[Start of Page excerpt]
1) The “LOWEST” RATE is not always the “BEST” MORTGAGE. Would
you buy a car without a seatbelt? What about heating? These
are some of the essential features we come to realize that we
need when we buy a car. Mortgages can be compared to car shopping
in the sense that the bank offering a 5.00% mortgage is just
as shiny on the outside as the bank offering 5.25%, but once
you own it, you will probably find that the 5.00% mortgage didn’t
come with some safety features or creature comforts that the
5.25% mortgage came with. .25% can be very insignificant
if you find that your new mortgage is not transferable to another
bank, not portable to another property, is compounded monthly,
or comes with huge penalties when you want to pay it off early.
2) BEWARE! Each time you walk into a bank and
apply for a mortgage, that bank will pull a credit bureau on
you. Why is this bad? Each time a credit inquiry
is made on your credit bureau, it begins to deterioriate your
precious credit rating. Good credit ratings are essential
to getting a mortgage and even more important to getting a
good rate. Your broker pulls only one single credit report
on you and submits it to dozens of different lenders on your
behalf. This protects you from bruising your credit rating.
[End of Page excerpt]
→ Problems to solve
A) For the mortgage tips text, decide whether each statement agrees with it: (i) a broker pulls one credit report and sends it to many lenders; (ii) the lowest rate is always the best mortgage; (iii) the text compares choosing a mortgage to buying a house. Answer yes or no for each and quote the words from the text that decide it.
B) Carry on writing the mortgage tips text from the point where it ends.
The lines after this point are separate material.
[Start of Records]
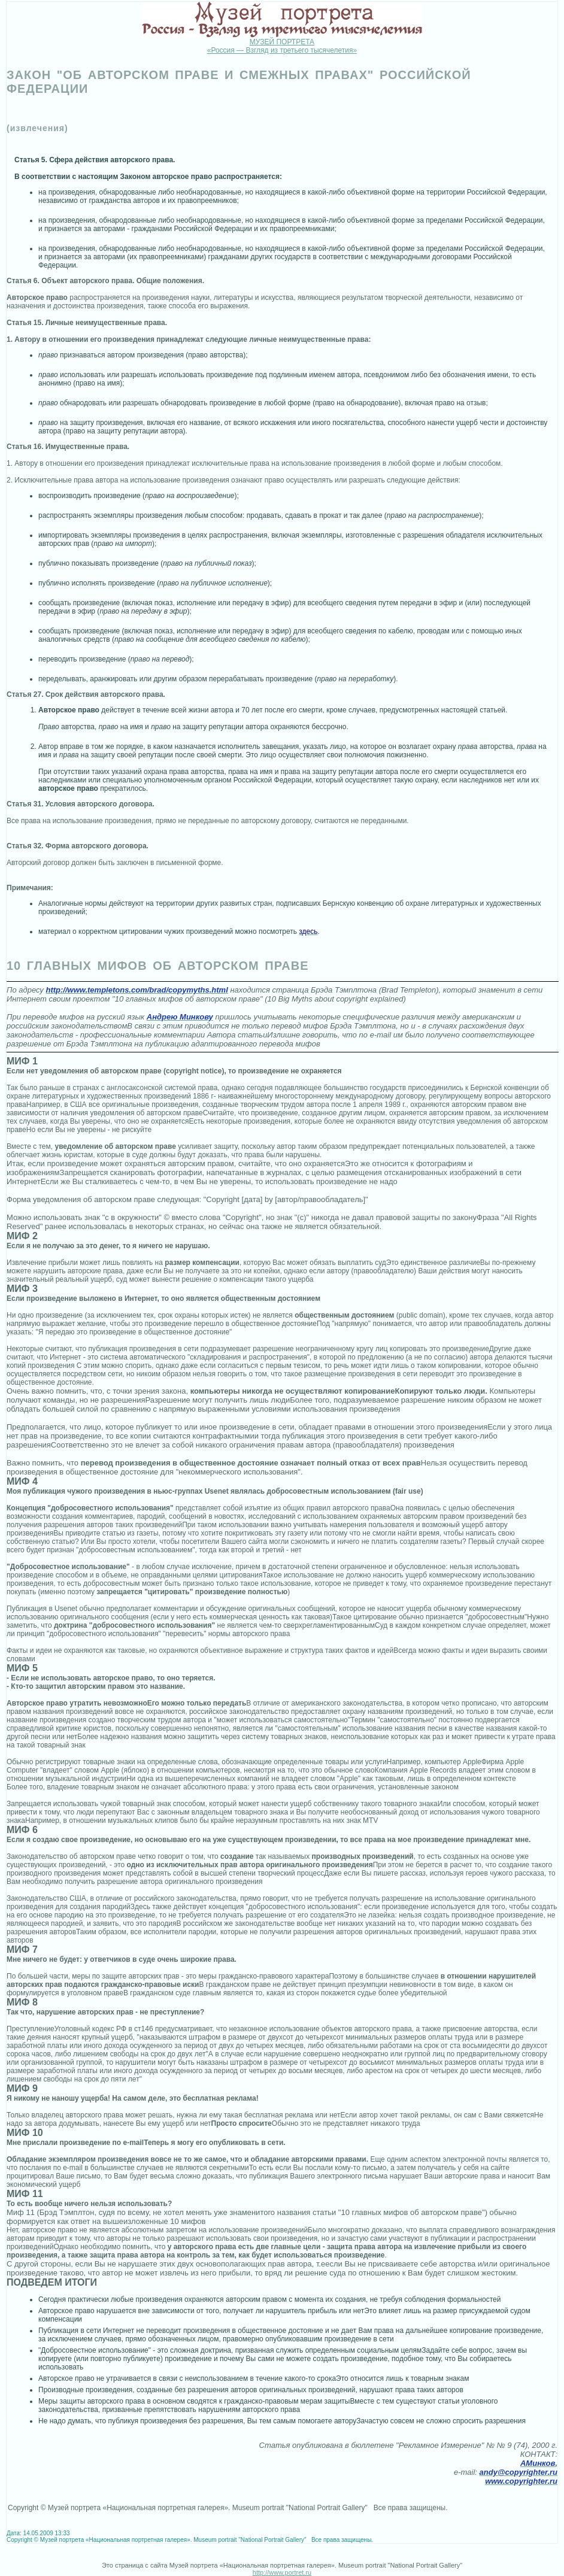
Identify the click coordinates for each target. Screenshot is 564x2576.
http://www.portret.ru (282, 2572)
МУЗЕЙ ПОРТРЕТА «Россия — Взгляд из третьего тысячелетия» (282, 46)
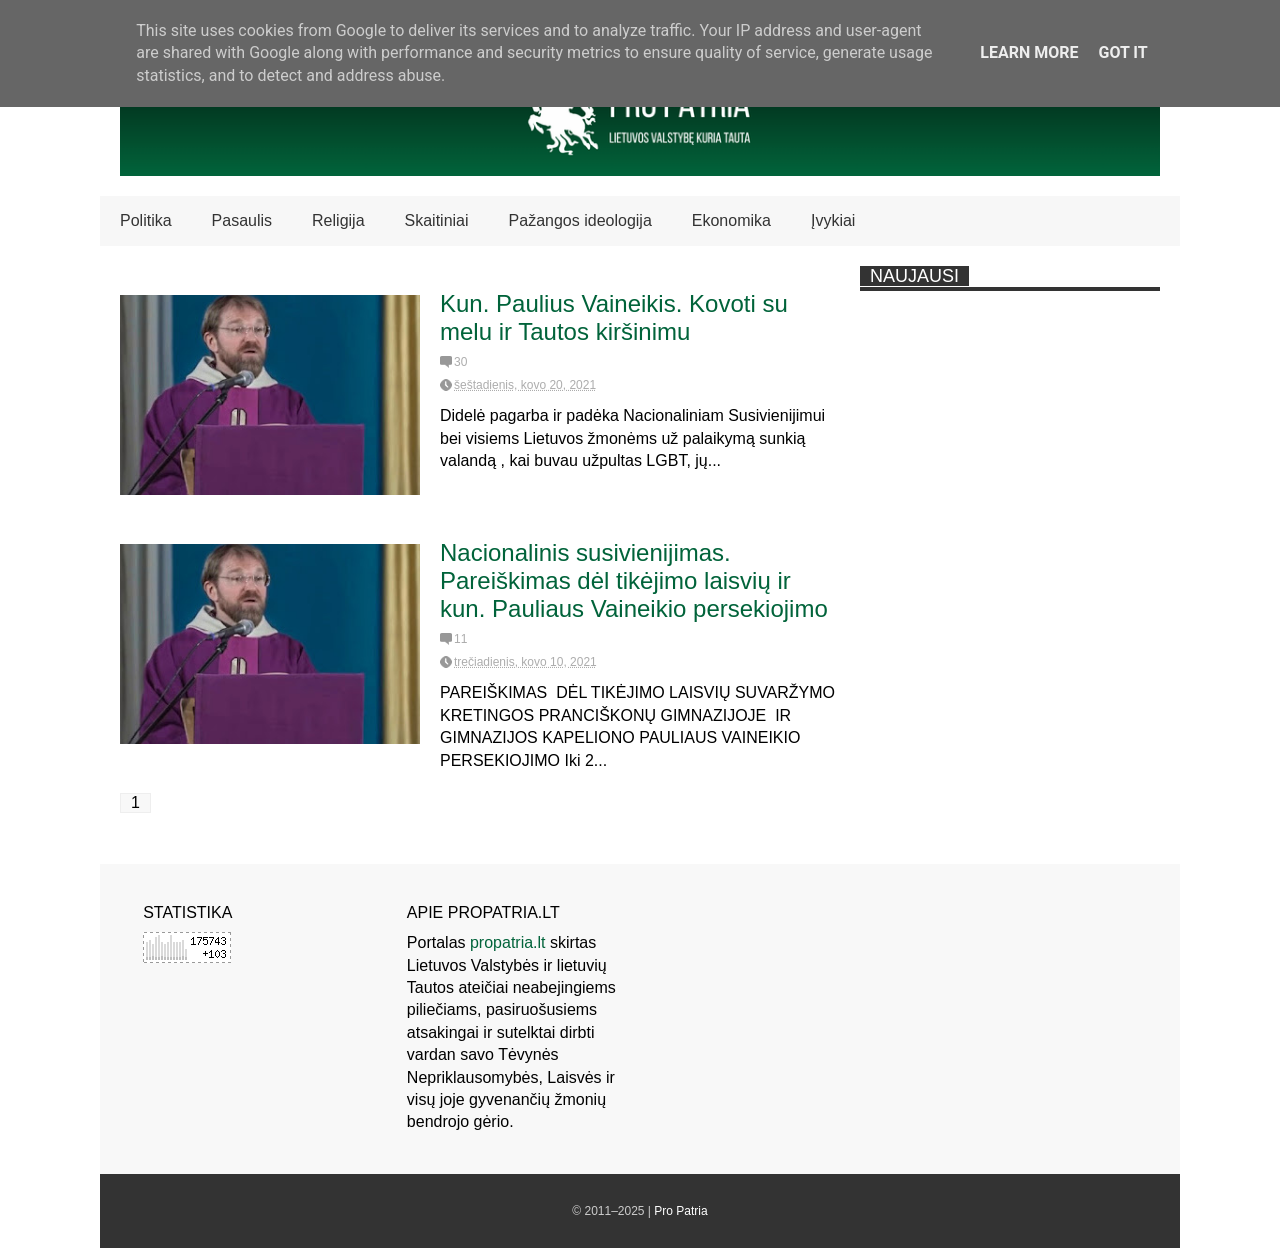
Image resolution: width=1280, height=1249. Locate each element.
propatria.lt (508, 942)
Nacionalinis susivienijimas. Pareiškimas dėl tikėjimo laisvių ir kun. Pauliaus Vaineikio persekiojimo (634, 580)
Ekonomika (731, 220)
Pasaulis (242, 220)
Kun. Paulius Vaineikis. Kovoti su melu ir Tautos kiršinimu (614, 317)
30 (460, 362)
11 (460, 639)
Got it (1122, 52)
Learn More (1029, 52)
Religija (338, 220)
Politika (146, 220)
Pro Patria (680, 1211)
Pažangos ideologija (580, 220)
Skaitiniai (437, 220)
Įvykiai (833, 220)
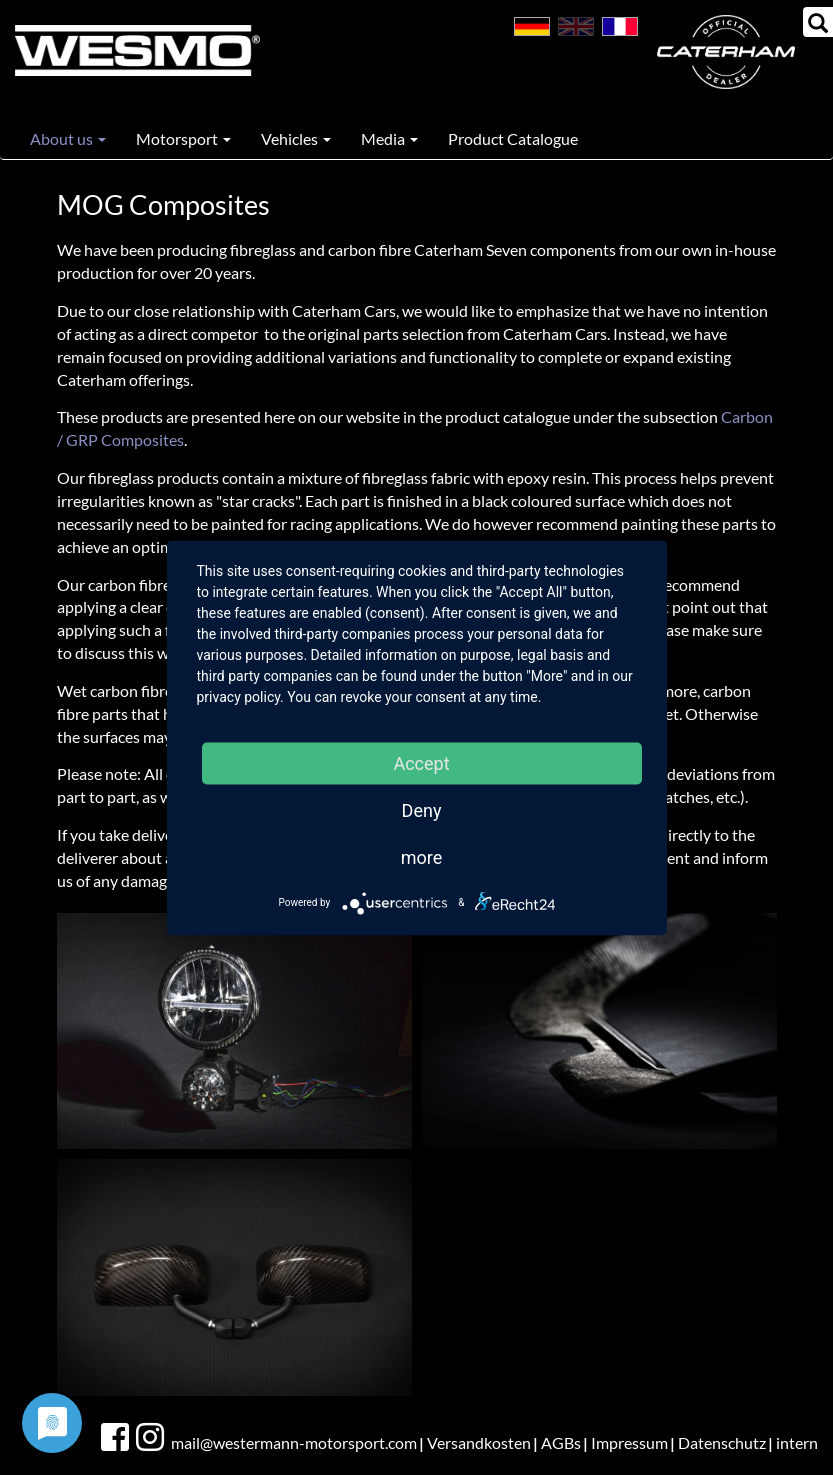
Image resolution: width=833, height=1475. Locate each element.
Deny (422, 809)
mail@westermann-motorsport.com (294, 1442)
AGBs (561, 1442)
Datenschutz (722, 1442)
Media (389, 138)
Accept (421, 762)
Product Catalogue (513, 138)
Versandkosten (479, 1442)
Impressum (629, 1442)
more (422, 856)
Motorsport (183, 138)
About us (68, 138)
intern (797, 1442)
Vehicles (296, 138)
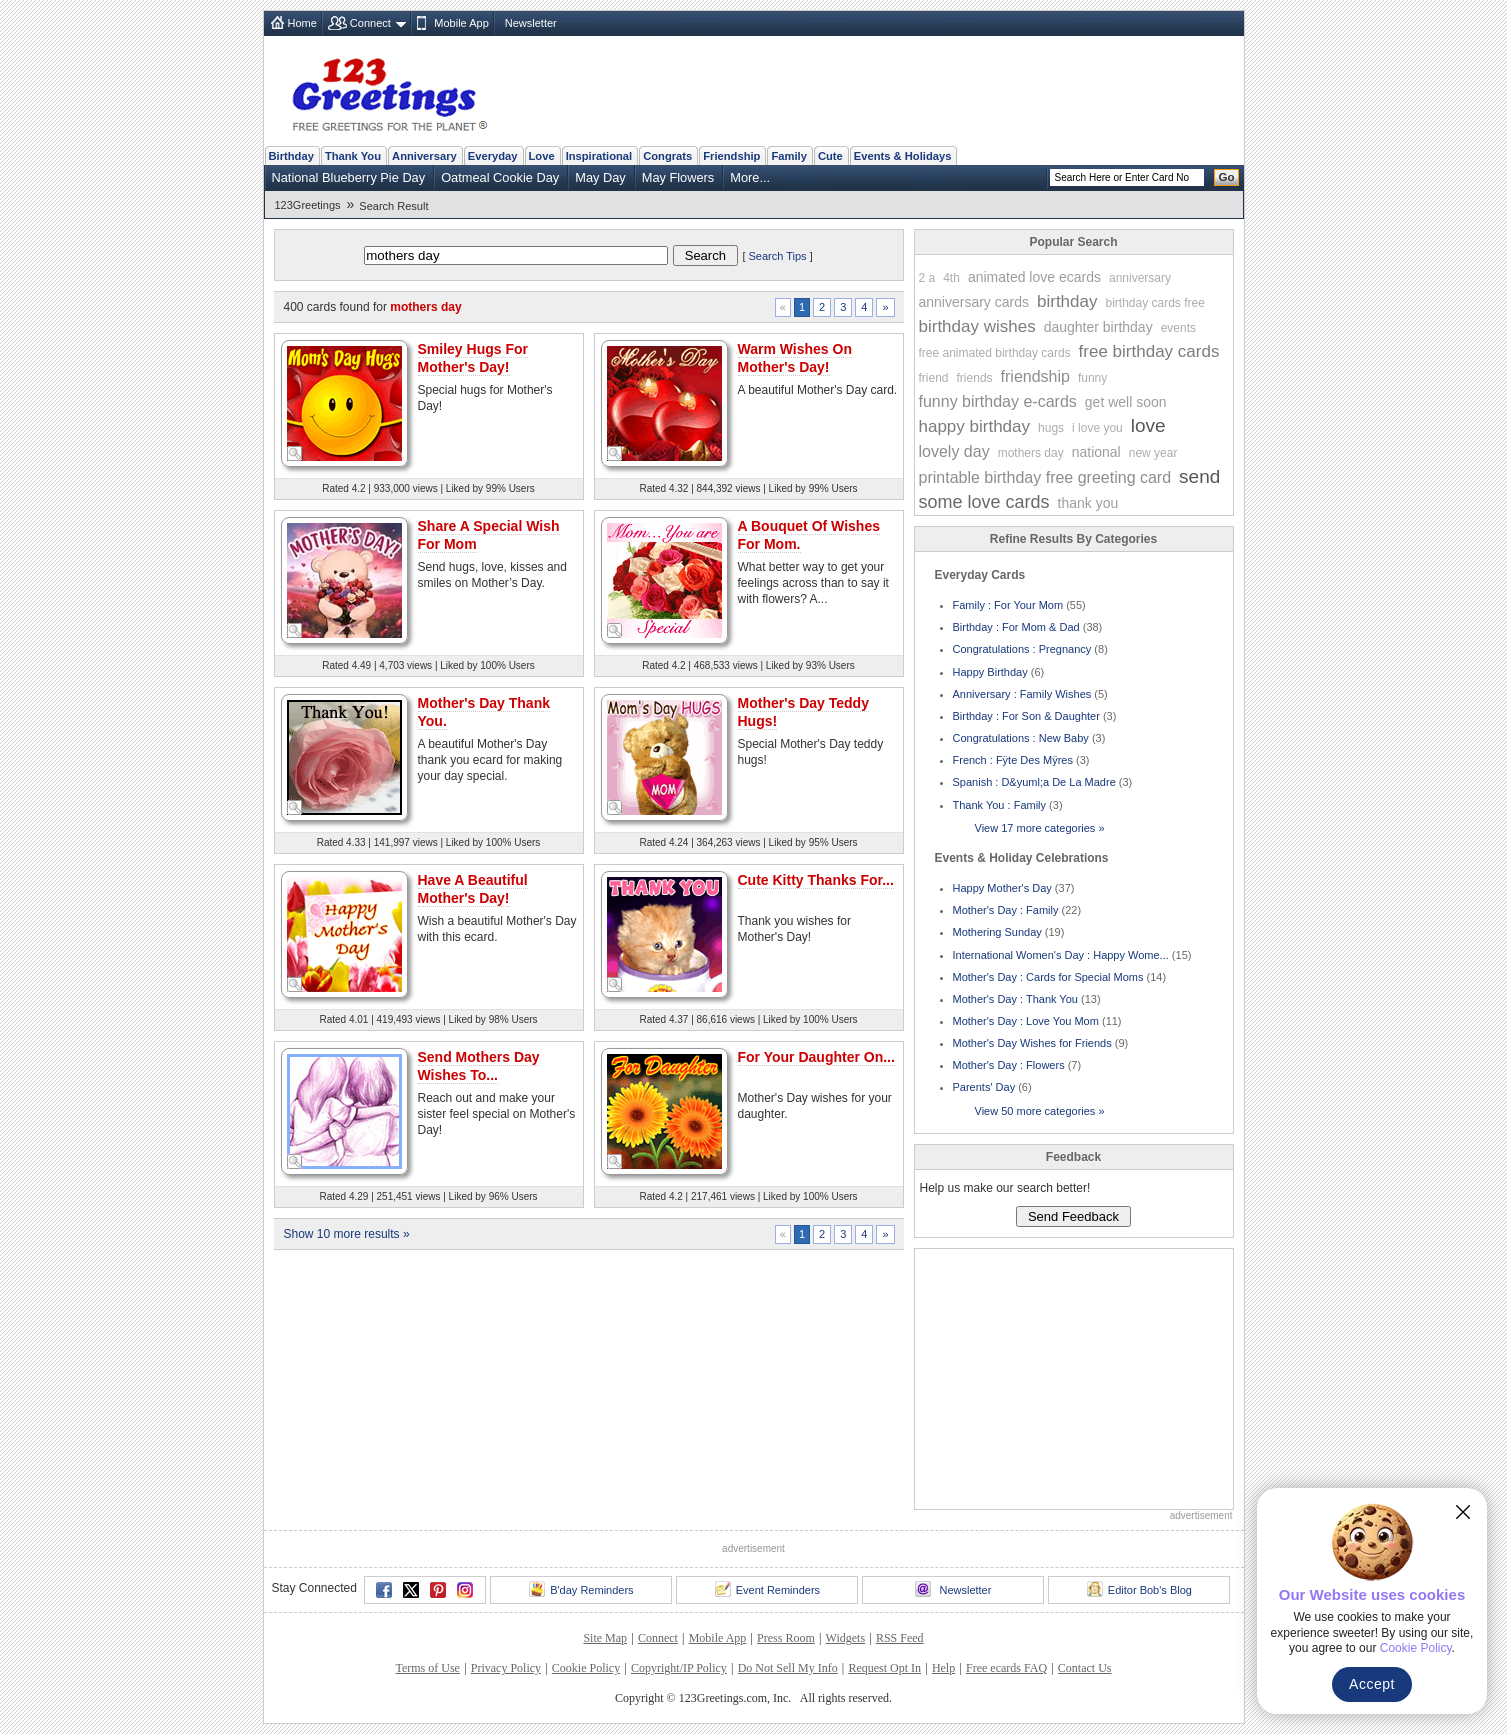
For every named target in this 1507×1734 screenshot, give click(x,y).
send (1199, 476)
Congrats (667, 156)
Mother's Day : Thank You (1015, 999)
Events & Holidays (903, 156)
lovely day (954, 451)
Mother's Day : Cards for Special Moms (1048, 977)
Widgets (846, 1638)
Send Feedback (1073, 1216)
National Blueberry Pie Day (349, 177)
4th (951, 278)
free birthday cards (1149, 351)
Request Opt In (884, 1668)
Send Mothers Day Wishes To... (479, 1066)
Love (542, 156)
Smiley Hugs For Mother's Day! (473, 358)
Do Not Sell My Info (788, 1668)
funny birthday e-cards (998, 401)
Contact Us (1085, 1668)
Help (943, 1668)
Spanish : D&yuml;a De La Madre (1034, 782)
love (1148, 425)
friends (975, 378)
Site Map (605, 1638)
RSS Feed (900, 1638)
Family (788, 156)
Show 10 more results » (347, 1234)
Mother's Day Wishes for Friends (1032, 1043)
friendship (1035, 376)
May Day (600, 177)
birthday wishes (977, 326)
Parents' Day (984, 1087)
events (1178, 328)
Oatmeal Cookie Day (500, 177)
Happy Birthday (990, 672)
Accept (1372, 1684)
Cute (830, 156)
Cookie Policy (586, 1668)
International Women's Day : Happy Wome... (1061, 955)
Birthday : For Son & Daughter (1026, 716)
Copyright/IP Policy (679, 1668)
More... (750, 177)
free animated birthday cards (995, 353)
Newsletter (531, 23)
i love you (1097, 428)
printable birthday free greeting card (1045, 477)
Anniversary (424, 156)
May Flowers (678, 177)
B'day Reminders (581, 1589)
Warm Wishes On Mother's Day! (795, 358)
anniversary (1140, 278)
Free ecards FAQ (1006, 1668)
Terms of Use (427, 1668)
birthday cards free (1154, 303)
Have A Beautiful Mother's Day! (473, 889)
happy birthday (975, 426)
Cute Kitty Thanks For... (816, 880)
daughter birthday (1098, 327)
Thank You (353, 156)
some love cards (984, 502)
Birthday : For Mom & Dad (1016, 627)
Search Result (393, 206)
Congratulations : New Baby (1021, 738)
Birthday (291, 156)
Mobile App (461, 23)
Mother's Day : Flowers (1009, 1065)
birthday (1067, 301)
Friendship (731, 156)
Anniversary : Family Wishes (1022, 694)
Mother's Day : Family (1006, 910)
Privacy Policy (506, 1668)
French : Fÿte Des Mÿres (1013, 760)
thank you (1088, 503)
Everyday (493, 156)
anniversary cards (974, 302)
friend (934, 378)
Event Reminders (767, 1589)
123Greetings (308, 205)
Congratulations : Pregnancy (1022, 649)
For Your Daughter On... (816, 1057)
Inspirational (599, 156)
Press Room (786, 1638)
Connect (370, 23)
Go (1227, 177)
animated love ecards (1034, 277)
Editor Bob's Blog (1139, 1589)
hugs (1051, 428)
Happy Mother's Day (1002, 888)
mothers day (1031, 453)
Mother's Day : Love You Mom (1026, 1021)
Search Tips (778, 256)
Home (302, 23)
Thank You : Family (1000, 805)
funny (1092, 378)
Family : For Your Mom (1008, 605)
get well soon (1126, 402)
[End of Records]
→ Answers provided
A)
(i) Yes: "Your broker pulls only one single credit report on you and submits it to dozens of different lenders on your behalf."
(ii) No: "The “LOWEST” RATE is not always the “BEST” MORTGAGE."
(iii) No: "Mortgages can be compared to car shopping"

B)
3) You harm your chances of getting a great mortgage and great
rate when you shop the banks on your own. What
you do not realize is that once you have applied with
your bank, or elsewhere, your broker is prohibited to negotiate
a mortgage on your behalf with these banks. You might have
gotten a better deal had you just let your broker do their
job without getting involved in the process. Don’t’ spin
your wheels! Let the experts do the work! Give your
broker the reigns and let them do the best possible job for
you!
4) DON’T BE FOOLED into thinking that a “PREAPPROVAL” means
you have been “APPROVED” for your mortgage financing. A
preapproved mortgage simply shows you what you can afford and
the bank holds a rate for a period of time while you shop for
your new home. The bank must still “approve” of
the property, and much needs to be done before you can buy
the property and know that your financing is securely in place. Follow
through on the entire process with your broker, and you will
see how easy it is when you have someone to step you through
the process and watch your back along the way.
5) Fixed and Variable. (Compare Apples to Apples – Oranges
to Oranges). Mortgages can be separated
into these two basic catagories: Don’t mistake an
advertised “variable rate mortgage rate with that of a “fixed
rate mortgage rate”. Roughly half of the population
wants the comfort of knowing what their interest rate will be
and therefore their monthly payments, while others want their
mortgage rate to fluctuate below the prime rate and therefore,
the payments will go up and down. These variable rate mortgages
can save you money, but they differ vastly in their terms from
bank to bank. Only sophisticated brokers that are familiar
with all the variable rate mortgage terms can help you understand
what you are actually getting, and determine which one
is right for you.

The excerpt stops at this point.